Google’s magic window

Google's magic window

[ad_1]

On the one hand, there is Meta, who wants to take us into the metaverse by making us wear VR headsets. On the other hand, there is Google, which instead aims to connect us virtually thanks to a sort of ‘magic’ cabin that uses 3D. We already know a lot about the digital world that Zuckerberg has in mind.

Google’s approach, on the other hand, is still confined to the lab. Even if something moves. During the last Google Cloud Next event, the Mountain View company announced that its futuristic “Project Starline” will be tested for the first time in real workplaces, such as the offices of T- Mobile and Salesforce.

The Starline project, announced in 2021 at Google I / O, is based on a very specific idea: you can have a conversation with someone, from a distance, physically feeling in the same place. And above all without having to resort to a visor fastened on the head. To realize this more ‘natural’ idea of ​​telepresence, Google has built a “magic window” – as it is informally called – that shows the interlocutors in 3D. The people who sit in the ‘cabin’, in front of the 65-inch monitor, are in fact filmed through a series of sensors (at least 16) and video cameras (at least 14). This allows you to produce a three-dimensional digital copy of them that will appear in the booth where the other connected person is located. The effect, as you can see in the video produced by Google on this page, appears ultra realistic. Even those who have tried it – here the impressions of a reporter from The Verge – maintain that the Starline project transforms a virtual call into a conversation in person.

With this machine, and its future evolutions, Google intends to conquer companies aiming for a hybrid work model.

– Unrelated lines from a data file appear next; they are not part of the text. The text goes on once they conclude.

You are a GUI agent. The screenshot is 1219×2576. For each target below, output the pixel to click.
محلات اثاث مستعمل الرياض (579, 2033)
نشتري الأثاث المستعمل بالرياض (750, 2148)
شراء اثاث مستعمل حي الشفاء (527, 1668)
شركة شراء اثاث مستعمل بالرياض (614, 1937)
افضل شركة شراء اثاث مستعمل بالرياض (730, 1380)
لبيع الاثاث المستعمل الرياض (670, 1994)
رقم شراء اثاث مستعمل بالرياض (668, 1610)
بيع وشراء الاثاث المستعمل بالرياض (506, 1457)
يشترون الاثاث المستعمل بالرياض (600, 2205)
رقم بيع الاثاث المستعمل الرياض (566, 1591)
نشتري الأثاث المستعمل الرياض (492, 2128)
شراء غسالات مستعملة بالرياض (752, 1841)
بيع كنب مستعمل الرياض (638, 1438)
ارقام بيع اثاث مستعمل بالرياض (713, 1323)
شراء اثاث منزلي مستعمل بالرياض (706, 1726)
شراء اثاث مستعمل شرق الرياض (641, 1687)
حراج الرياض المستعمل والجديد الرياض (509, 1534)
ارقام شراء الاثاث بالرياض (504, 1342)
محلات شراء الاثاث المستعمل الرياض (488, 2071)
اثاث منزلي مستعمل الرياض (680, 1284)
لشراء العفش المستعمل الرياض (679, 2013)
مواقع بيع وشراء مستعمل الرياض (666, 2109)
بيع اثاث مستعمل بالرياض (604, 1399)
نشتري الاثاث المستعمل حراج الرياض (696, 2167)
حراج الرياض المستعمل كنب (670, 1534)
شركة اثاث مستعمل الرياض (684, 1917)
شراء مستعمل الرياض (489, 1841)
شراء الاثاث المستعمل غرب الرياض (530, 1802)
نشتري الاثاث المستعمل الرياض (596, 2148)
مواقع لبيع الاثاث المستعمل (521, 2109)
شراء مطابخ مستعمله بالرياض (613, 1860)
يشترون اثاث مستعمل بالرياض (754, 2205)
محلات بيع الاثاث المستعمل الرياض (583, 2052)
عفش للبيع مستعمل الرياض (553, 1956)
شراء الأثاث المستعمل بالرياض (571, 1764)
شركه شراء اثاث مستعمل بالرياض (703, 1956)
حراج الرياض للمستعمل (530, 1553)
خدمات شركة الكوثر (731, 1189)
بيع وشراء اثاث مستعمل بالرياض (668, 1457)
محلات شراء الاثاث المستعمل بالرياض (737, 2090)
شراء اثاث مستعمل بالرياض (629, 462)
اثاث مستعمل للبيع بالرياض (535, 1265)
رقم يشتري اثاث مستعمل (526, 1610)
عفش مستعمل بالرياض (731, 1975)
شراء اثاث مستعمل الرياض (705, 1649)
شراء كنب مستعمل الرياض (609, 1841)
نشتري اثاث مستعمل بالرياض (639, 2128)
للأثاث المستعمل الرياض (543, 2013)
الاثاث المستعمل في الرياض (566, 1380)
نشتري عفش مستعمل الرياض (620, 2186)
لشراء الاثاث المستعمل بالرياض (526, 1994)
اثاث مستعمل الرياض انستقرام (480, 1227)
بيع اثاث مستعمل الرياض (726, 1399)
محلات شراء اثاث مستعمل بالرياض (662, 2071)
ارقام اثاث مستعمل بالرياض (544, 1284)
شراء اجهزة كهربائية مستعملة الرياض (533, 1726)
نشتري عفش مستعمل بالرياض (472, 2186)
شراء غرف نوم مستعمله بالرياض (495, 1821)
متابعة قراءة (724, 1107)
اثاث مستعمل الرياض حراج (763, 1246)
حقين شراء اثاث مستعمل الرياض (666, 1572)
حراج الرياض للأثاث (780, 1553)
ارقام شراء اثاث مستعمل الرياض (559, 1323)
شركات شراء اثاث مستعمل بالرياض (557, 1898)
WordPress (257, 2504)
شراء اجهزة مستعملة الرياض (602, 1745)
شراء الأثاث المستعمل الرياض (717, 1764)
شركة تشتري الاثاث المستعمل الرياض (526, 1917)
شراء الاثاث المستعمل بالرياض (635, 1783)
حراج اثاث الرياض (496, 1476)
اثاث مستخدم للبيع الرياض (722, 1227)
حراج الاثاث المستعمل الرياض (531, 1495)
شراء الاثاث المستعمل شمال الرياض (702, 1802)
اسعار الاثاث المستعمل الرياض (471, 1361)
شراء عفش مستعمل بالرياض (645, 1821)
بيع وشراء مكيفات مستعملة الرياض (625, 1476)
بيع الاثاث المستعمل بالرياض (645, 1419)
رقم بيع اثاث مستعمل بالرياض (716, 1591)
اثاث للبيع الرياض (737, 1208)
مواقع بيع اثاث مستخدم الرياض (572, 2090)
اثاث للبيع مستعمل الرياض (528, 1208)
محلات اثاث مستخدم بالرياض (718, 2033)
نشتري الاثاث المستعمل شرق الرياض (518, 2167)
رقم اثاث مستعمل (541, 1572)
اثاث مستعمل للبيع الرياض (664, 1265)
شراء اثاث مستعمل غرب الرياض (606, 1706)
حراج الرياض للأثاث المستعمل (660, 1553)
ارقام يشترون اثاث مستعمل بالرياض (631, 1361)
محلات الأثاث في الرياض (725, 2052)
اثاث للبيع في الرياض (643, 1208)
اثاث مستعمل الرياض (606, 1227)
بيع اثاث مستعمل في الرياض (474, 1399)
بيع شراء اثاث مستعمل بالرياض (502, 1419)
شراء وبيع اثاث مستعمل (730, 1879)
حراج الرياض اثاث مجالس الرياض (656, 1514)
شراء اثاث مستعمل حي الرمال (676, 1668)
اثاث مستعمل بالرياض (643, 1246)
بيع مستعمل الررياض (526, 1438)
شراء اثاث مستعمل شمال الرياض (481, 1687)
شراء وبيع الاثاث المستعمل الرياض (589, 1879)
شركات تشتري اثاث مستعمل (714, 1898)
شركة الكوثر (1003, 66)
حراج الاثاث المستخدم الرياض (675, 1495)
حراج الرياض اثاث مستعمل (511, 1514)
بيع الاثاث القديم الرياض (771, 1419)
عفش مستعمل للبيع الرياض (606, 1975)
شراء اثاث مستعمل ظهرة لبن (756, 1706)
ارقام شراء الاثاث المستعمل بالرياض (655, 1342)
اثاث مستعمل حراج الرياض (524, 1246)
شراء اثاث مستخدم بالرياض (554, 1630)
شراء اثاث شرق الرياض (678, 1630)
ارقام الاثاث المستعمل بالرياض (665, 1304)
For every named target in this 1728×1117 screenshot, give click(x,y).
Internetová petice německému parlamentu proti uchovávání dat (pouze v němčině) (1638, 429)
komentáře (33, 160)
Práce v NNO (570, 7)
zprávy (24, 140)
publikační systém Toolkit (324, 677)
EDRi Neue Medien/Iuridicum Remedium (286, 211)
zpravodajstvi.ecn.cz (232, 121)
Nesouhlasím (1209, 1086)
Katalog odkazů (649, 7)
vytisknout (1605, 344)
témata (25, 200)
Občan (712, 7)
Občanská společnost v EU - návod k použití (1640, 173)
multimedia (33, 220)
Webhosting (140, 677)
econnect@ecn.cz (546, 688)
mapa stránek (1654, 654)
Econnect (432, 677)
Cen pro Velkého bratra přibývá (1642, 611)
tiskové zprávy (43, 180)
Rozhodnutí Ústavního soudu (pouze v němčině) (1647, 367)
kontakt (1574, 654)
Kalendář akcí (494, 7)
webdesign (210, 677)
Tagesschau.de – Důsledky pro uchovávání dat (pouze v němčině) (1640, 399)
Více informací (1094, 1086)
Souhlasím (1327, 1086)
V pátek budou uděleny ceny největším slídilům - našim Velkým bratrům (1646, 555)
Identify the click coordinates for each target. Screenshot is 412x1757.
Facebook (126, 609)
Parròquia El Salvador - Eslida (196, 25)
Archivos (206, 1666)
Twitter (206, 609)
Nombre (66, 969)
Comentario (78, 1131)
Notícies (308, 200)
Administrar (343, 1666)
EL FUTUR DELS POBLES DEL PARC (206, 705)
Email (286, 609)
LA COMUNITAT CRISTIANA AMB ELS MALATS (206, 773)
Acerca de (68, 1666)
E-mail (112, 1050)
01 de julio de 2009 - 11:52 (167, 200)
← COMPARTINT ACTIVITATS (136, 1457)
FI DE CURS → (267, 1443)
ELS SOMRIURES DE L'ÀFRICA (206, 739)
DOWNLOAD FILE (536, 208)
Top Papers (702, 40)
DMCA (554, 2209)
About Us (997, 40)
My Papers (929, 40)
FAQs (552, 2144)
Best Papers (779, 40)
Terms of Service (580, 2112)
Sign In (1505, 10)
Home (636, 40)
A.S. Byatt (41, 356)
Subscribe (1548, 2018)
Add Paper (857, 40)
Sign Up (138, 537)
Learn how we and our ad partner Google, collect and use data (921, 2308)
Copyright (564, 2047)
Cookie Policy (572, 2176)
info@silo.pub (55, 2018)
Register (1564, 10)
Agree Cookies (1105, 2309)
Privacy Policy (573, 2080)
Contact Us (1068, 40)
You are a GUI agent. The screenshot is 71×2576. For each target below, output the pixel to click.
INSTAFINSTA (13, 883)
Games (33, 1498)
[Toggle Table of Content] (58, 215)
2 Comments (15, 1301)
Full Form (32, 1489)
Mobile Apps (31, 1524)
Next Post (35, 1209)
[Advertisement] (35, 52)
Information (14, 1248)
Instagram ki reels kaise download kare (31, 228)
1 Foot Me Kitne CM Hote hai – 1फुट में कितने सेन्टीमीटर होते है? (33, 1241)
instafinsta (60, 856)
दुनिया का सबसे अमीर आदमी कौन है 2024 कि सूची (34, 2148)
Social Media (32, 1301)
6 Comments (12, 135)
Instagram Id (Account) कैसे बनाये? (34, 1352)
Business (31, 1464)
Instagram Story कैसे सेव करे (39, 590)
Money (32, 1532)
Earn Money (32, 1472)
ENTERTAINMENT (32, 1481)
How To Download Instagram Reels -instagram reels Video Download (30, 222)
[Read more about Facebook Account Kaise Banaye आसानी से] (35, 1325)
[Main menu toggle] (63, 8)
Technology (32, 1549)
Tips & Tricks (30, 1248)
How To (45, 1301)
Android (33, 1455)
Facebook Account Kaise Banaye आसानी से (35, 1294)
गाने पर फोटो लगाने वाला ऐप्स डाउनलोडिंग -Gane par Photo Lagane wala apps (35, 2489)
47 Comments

The price, in fact, is not for all budgets: it would not be less than 10 thousand dollars. But the biggest problem may not be Starline’s cost, but how useful it is. Seeing it now, the booth has obvious limitations: it only allows one-to-one and therefore is not suitable for corporate meetings that include several people. And in addition, the technology at the moment appears ‘closed’: to connect the 3D copies, two identical cabins are necessarily needed. Today a call on Teams, or Zoom or on Google Meet can be done from any notebook or smartphone. It is true that the future must begin somewhere, and the idea of ​​Google makes sense, or at least represents an alternative to digital encounters that force you to take on the virtual clothes of an avatar made of pixels.